The recession accelerated sharply due to the energy crisis of 2007-2008 with $4 per gallon gas and $140 per barrel oil.  This energy crisis like the specter of death reached all across America strangling many businesses.  The recession increased foreclosures and bailout mania followed.

It is interesting to note that Obama and Geithner do not seem to know where the first part of the bailout (TARP) money went.  It is like this Mr.

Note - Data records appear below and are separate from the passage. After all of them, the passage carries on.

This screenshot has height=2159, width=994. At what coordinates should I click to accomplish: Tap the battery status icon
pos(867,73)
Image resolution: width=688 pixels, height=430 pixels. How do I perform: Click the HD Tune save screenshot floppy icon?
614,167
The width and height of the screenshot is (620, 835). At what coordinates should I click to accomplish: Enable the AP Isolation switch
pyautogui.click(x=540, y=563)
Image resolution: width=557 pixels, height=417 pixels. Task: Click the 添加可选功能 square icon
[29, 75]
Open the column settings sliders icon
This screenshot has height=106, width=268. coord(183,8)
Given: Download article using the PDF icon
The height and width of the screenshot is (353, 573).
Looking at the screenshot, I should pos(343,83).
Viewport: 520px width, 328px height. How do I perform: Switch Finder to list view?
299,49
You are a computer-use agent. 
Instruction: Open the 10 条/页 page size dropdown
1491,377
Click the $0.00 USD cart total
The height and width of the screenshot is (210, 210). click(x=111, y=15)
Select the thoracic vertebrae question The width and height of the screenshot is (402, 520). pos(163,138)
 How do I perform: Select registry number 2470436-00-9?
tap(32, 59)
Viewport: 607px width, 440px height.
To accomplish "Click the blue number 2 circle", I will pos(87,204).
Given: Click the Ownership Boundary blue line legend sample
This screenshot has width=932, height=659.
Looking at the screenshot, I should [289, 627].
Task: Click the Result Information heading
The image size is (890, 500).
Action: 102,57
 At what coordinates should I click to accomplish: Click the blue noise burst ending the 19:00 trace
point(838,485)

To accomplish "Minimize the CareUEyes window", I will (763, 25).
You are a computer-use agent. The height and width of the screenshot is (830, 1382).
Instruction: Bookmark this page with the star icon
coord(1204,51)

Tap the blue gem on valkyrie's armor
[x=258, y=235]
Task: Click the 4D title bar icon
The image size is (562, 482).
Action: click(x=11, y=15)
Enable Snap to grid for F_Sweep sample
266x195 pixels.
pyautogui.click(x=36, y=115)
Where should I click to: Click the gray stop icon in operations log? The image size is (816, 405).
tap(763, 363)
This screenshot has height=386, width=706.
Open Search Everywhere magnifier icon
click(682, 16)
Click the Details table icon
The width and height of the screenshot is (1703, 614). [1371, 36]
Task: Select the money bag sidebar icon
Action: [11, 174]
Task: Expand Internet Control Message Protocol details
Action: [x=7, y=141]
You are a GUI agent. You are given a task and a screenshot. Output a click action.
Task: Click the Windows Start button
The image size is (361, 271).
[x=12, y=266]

President:  Let’s say BANKONE takes in a one year time deposit of $1000 from John promising to pay him 3% interest per annum.  Then BANKONE lends $1000 to Peter for a period of one year at 7% interest rate.  Nice profit.  But at the end of one year, Peter has lost his job and can only pay $500.  But now John wants his full $1000 plus interest.  The bank does not have the money.  Where will he get it?  From the government.  That is how the first part of the bailout money is being used.  The banks simply deposited the money and entered it on their balance sheet, i.e. debit cash and credit loan from the government.  They are being over cautious and prudent as well they should be in their lending practices because the opposite is what got them into this mess in the first place.  Now Obama, Geithner and the democrats are asking where did the TARP money go?  Why are the banks not lending money?  Where is the help for the homeowners?

Finally, another interesting observation is that bailout mania appears to have pervaded our free market system and even our entire society seemingly making us ripe for a transition into something like European socialism.  Bailout for the auto industry, health care industry, the states, auto rental companies, adult entertainment industry, etc.  A woman during one of Obama’s town hall meetings even wanted a personal bailout….a new kitchen, a new car.

My neighbors and I, about 8 of us, are getting together this weekend so we can put together a plan for a bailout of our own from our banks which hold our home mortgages in our subdivision.  We found out that the bank reduced the principal owed by one of our neighbors from $795,000 to $400,000 because he had been 6 months late on his mortgage payments and he can only afford amortization payment on $400k.  Meanwhile, the 8 of us who have about the same mortgage balances have been paying our mortgages on time.  The bank says, “no bailout for you unless you are delinquent on your mortgage payment”.  Well, we do not want to be delinquent but we want some of that bailout money!